"The bus is back," says Fred G. Currey.
What bus? Why, Greyhound, of course. Was it ever gone? Well, no, but the 1980s haven't been good to the intercity transporter. A year or so ago, many questioned whether the nation would continue to have scheduled cross-country bus service in 1988.But things are looking up, says Currey, chairman and president of Greyhound Lines Inc. (GLI). He was in Salt Lake CityWednesday to meet with local employees and preview some innovations the company hopes will improve customer service this summer and bring people back to bus travel.
"By removing the uncertainty about the future of Greyhound Lines, we have restored consumer confidence," said Currey. "Now we are committed to real improvements in customer service."
It must be working. Passenger figures are way up nationally, and Utah heads the list. At this time last year, 23,801 passengers had departed Salt Lake City via Greyhound. So far in 1988, that figure is 35,941 a startling 51 percent increase.
The way Currey and his two partners "removed the uncertainty" of Greyhound's future was to buy the bus line reportedly for $350 million but the new owners won't confirm that from Phoenix-based The Greyhound Corp. The new, privately held Greyhound Lines Inc. is now headquartered in Dallas.
As Greyhound Lines spokesman George Gravley explains it, Greyhound Corp. had lost interest in its floundering subsidiary the nation's largest intercity bus line preferring to put its effort and capital into such corporate subsidiaries as Dial soap, Armour meats, various financial services companies and the subsidiary that builds Greyhound buses.
From 1980 through 1986, routes were cut, employees lost, the number of buses halved, terminals allowed to deteriorate, and bitter labor strikes had deteriorated employee morale. "They were just about out of the bus business," Gravley told the Deseret News.
Thus, in March 1987, Greyhound Corp. put its bus line up for sale. Enter Currey and company with money, experience (Currey is former president of the corporation that owned Trailways) and the determination to put Greyhound solidly back on the road.

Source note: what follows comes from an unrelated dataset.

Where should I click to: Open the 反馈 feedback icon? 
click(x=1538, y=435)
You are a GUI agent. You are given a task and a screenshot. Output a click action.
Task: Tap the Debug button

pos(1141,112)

Four months later, last July, GLI also bought the near-bankrupt Trailways bus line. In the past year the new company has added 320 new buses to the fleet, bringing the total to 3,750 operating in 48 states.
Now the turnaround is under way in earnest, said Currey, and Greyhound Lines expects this summer season to be the busiest in a decade. To meet that demand and restore Greyhound's national image as a viable carrier GLI is adding new routes and destinations to the system, modernizing the fleet by adding new buses and refurbishing old ones, renovating some 100 terminals and training the company's 12,000 employees in customer service.
GLI is also attempting to double its market share in the $1.3 billion charter industry a hotly competitive segment of the bus business and will open charter sales offices in 66 markets over the next two years.
Also, GLI is launching a national campaign to reconnect rural communities with urban areas via cooperative programs with small rural transportation systems. And six new contracts have been signed with urban transit systems throughout the country.
Currey said the "new" Greyhound Lines is overlooking nothing in its quest to make the bus a viable alternative to cars, planes and trains. Innovations recently put in place range from tally cards to improve luggage tracking to a new computerized system to cut ticketing time in half.
Apparently many Americans think no one rides intercity buses anymore. They are wrong, said Anthony Lannie, executive vice president and one of Currey's two partners, pointing out that GLI had $800 million in revenues last year from carrying 30 million passengers.
"All we need is for our customers to take one more trip per year. That will give us what we need," said Lannie.